The answer must restate every entry exactly as it appears.

(Stored data)

-------

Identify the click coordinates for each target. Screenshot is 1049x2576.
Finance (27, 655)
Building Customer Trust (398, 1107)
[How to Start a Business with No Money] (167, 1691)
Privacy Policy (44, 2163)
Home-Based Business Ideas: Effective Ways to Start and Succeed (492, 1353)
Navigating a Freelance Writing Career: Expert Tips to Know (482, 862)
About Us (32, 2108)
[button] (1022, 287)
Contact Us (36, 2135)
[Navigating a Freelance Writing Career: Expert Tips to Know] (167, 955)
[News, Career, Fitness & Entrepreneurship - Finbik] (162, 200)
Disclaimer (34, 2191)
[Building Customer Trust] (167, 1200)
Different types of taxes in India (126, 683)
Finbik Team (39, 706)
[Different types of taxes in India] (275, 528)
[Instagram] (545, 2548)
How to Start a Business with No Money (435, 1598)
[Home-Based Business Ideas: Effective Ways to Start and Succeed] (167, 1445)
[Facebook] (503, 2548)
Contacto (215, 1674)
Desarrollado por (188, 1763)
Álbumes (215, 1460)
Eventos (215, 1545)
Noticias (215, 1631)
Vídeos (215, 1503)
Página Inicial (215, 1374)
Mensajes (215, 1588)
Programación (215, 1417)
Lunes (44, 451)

-------

= RESPONSE TO THE EXERCISE =
Identify the click coordinates for each target. Screenshot is 1049x2576.
Finance (27, 655)
Building Customer Trust (398, 1107)
[How to Start a Business with No Money] (167, 1691)
Privacy Policy (44, 2163)
Home-Based Business Ideas: Effective Ways to Start and Succeed (492, 1353)
Navigating a Freelance Writing Career: Expert Tips to Know (482, 862)
About Us (32, 2108)
[button] (1022, 287)
Contact Us (36, 2135)
[Navigating a Freelance Writing Career: Expert Tips to Know] (167, 955)
[News, Career, Fitness & Entrepreneurship - Finbik] (162, 200)
Disclaimer (34, 2191)
[Building Customer Trust] (167, 1200)
Different types of taxes in India (126, 683)
Finbik Team (39, 706)
[Different types of taxes in India] (275, 528)
[Instagram] (545, 2548)
How to Start a Business with No Money (435, 1598)
[Home-Based Business Ideas: Effective Ways to Start and Succeed] (167, 1445)
[Facebook] (503, 2548)
Contacto (215, 1674)
Desarrollado por (188, 1763)
Álbumes (215, 1460)
Eventos (215, 1545)
Noticias (215, 1631)
Vídeos (215, 1503)
Página Inicial (215, 1374)
Mensajes (215, 1588)
Programación (215, 1417)
Lunes (44, 451)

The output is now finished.